-- Source --

---

As exceptions from this rule are chiefly to be mentioned innovations of an inconspicuous kind and departures which do not bear in any tangible way upon the conventional point of view or upon the conventional scheme of life; as, for instance, details of fact in the mathematico-physical sciences, and new readings and interpretations of the classics, especially such as have a philological or literary bearing only.

Except within the domain of the "humanities", in the narrow sense, and except so far as the traditional point of view of the humanities has been left intact by the innovators, it has generally held true that the accredited learned class and the seminaries of the higher learning have looked askance at all innovation.

New views, new departures in scientific theory, especially in new departures which touch the theory of human relations at any point, have found a place in the scheme of the university tardily and by a reluctant tolerance, rather than by a cordial welcome; and the men who have occupied themselves with such efforts to widen the scope of human knowledge have not commonly been well received by their learned contemporaries.

---

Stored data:
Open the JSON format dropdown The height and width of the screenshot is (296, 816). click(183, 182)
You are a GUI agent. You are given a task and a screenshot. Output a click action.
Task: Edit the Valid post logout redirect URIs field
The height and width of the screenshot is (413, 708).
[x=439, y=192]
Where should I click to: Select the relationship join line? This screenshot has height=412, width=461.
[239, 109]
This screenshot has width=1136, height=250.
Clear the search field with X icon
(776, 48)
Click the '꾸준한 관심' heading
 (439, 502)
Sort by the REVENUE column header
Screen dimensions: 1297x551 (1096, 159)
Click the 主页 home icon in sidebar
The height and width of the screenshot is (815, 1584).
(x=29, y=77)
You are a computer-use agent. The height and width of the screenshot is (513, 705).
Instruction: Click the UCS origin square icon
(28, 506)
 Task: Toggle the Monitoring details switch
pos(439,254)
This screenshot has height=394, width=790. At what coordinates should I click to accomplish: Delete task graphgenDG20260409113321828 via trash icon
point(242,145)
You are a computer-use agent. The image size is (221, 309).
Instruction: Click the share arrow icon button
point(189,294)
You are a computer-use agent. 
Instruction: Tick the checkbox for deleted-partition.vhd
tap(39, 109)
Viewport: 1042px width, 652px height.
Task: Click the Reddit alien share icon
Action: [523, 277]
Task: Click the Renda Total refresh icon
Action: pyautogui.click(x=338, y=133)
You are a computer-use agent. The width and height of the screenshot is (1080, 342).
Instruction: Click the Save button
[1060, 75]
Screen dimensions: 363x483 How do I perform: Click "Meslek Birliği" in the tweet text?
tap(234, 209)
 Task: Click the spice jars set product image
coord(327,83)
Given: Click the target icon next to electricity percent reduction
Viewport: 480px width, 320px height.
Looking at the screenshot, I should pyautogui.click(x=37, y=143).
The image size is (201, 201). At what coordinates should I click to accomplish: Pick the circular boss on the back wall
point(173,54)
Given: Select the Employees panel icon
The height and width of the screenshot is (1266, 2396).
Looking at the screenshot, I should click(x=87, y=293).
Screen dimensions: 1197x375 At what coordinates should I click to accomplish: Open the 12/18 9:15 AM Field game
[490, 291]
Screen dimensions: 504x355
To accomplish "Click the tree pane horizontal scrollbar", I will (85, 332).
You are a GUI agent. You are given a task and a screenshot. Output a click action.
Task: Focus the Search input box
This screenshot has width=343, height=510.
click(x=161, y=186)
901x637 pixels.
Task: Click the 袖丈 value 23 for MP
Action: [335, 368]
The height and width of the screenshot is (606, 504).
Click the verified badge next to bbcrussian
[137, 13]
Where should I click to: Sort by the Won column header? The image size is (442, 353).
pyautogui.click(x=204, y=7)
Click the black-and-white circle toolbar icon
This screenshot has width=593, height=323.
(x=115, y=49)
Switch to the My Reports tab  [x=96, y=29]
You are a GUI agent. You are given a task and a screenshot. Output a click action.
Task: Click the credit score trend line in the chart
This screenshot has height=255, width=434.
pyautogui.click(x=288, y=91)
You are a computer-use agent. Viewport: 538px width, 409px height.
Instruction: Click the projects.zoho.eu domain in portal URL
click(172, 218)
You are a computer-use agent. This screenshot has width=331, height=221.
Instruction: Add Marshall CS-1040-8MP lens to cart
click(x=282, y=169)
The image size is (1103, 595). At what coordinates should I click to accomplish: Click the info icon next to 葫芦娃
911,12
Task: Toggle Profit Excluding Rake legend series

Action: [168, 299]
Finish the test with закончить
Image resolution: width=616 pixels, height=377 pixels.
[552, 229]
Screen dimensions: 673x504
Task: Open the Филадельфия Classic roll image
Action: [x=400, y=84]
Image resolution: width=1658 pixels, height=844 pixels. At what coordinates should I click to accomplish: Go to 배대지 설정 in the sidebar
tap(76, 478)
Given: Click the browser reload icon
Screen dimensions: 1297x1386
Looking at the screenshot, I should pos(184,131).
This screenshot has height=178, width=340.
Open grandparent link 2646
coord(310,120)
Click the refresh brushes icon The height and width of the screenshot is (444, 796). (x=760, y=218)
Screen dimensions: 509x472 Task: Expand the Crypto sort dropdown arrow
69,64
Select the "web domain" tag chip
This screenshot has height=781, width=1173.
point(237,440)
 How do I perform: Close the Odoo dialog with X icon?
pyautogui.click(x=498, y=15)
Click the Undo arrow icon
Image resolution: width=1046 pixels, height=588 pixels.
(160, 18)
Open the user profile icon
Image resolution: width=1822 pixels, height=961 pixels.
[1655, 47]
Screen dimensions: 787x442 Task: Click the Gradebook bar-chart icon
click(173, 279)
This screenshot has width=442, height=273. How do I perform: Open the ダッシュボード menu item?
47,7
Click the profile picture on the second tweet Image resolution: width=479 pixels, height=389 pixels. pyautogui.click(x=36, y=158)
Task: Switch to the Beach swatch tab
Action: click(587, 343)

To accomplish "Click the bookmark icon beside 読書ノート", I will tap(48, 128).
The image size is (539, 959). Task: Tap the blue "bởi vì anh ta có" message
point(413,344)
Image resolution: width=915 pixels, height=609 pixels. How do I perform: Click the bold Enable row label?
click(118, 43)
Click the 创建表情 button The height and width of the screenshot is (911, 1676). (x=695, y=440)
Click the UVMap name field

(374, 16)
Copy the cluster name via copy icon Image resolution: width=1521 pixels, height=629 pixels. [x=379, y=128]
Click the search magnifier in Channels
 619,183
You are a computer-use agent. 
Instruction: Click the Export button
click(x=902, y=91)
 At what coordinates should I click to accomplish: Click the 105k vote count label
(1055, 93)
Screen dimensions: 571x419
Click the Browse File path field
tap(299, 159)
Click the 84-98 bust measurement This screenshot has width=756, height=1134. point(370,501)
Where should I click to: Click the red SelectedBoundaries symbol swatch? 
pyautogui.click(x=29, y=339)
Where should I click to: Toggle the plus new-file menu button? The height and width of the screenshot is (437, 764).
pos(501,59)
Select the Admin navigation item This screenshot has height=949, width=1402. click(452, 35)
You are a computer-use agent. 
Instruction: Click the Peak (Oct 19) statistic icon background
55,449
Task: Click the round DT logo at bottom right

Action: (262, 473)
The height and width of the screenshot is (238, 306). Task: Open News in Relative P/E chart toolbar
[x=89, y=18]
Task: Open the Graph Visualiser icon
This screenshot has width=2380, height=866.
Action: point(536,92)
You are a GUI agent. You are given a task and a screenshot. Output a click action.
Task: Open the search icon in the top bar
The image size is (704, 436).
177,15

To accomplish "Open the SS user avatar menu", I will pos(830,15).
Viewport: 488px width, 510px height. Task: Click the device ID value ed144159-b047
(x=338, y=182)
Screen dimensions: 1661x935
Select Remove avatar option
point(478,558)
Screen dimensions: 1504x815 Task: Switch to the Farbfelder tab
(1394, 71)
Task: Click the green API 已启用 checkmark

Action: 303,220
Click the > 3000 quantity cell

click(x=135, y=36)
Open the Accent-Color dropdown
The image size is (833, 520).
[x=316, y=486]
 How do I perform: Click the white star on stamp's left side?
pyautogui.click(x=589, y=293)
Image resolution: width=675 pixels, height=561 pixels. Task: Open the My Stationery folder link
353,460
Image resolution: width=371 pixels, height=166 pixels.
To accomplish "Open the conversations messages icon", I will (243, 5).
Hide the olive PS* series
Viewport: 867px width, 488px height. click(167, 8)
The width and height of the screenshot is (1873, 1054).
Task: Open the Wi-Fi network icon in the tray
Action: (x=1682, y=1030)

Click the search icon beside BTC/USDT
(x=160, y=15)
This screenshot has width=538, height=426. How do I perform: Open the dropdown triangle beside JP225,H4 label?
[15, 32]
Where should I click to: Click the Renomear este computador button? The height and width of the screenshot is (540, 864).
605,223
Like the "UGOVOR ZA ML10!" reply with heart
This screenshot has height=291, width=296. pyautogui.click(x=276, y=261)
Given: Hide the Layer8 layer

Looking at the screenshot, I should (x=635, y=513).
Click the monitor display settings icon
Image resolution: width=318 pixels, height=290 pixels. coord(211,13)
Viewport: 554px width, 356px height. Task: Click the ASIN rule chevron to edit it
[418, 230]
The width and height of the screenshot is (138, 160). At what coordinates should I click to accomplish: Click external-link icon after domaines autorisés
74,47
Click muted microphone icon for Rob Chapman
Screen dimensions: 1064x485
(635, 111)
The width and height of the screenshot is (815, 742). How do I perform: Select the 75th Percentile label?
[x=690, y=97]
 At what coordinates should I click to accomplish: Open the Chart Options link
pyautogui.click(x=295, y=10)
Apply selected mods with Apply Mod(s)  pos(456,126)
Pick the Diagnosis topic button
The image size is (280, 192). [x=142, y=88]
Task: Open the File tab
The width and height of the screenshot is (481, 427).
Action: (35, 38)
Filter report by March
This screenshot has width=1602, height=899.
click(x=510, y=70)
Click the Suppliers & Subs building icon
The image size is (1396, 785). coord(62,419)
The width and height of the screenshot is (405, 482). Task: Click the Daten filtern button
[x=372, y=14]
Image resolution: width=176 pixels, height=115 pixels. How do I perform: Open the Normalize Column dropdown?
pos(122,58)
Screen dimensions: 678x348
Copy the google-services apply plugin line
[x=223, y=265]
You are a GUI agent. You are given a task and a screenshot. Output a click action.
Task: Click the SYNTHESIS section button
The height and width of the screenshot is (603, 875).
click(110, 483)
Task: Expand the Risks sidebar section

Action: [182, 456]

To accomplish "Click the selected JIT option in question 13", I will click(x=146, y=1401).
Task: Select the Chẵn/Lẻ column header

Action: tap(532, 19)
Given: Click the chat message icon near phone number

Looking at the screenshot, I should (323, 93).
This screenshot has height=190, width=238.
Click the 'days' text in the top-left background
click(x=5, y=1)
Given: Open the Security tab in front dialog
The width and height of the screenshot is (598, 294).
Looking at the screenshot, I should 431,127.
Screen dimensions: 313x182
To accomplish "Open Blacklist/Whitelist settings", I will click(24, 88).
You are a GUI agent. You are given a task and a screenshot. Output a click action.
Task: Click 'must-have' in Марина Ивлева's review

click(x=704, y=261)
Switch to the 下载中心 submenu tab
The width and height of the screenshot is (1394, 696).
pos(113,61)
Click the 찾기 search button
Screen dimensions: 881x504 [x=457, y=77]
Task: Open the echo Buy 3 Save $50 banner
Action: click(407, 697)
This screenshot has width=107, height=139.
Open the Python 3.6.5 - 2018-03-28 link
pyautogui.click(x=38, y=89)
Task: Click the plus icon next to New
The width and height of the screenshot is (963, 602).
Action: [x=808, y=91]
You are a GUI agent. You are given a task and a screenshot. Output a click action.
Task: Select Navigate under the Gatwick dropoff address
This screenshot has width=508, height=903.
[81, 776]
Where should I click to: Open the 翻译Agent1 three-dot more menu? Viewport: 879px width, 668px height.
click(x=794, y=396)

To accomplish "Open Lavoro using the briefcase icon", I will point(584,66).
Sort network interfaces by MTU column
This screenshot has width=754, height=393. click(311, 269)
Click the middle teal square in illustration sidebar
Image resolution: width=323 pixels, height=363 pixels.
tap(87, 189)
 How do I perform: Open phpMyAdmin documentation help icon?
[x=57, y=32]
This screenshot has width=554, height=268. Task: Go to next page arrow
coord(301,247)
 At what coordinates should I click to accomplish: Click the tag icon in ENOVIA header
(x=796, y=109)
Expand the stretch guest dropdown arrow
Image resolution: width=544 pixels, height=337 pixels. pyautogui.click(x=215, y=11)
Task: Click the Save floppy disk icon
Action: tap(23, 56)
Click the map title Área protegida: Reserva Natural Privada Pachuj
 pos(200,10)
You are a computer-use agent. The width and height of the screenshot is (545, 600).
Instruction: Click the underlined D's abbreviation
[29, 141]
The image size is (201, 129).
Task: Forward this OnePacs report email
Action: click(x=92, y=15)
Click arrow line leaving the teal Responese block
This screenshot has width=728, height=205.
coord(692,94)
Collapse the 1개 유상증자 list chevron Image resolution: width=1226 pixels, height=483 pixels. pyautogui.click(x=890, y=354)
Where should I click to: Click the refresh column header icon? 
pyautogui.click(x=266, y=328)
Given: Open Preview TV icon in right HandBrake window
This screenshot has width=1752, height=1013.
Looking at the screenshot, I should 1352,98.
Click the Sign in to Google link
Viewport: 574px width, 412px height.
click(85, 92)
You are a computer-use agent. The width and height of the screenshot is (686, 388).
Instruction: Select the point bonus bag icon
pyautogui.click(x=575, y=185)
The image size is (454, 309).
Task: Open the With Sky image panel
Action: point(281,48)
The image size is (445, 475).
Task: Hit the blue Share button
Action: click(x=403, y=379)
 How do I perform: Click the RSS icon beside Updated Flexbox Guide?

---

-- Task --
List, in order of appearance, every word in the text on the learned class and innovation that begins with the letters "innov".

-- Completed exercise --
innovations, innovators, innovation